As I said before,many of the so called new urbanist “lifestyle centers” take a facade of a main street, but space the stores way too far apart in the name of parking. Also, these “main streets” are just as much private industry as the malls, meaning no loitering, photography or even legit public gathering after certain hours. Don’t get fooled by the planters and benches in the middle of the parking lot. And oh, isn’t that a Macy’s in one corner and a Nordstrom way across two faux streets? These centers aren’t new urbanism as much as they are corporate greenwashing and anchors for a lifestyle that’s not so sustainable anymore due to inability for families and even working single professionals to afford their wares.

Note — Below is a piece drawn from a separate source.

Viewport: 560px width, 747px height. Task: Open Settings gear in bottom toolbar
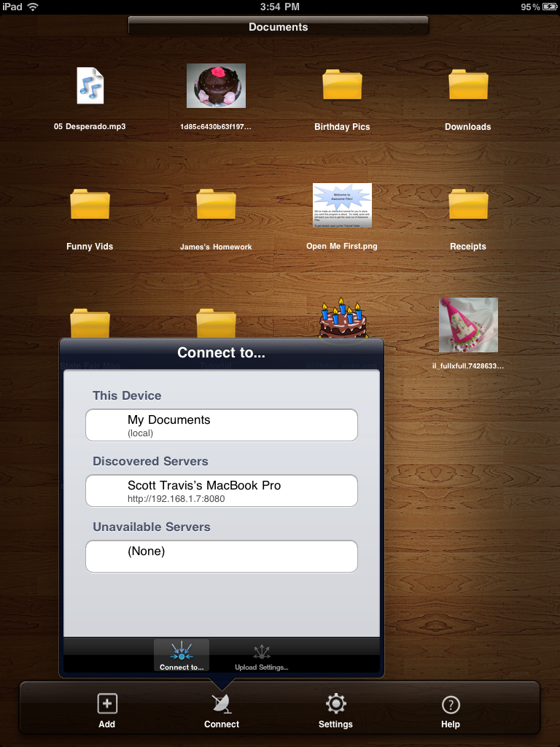pyautogui.click(x=335, y=705)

Hence why I say that people aren’t killing the mall. Often it’s shop-owners who want a certain clientele and the developers who want to save money and make big bucks. Once these two people have wielded their muscle, its then the community that often says, hey, I don’t want to shop there anymore. For those of you who say it’s gangs killing off malls, I’ve noticed groups of young people of all types hanging out at both facilities. A man was killed in 2008 at an Old Navy at one of our lifestyle centers in Greensboro. This was after a person was shot in the 2006 at the traditional enclosed mall at the Baby Gap. Both of these cases were private disputes that came to the mall, not a protracted effort for people to come to the mall and shoot and harass people. There have been other cases, but I count those on one finger and once again, not a conspiracy to kill mall shoppers.

To close my thoughts today, If the mall is dying, then it’s dying not because of the tired “people want to shop at lifestyle centers and they want to be able to walk around and shop” meme. There is a need for adaptive reuse of the existing dead mall structures. You can blend the enclosed mall with a main street feel, case in point, the Streets of Southpoint in nearby Durham. It provides a good weather and bad weather shopping experience. Also, these places are still not public third space, but cities and towns can buy them up and create third spaces inside and around them. Older strips can be re-facaded and parking structures and homes can be added to the wide swaths of asphalt that surround them.

So what do you think, is the mall really dead? Are lifestyle centers faux-urbanism?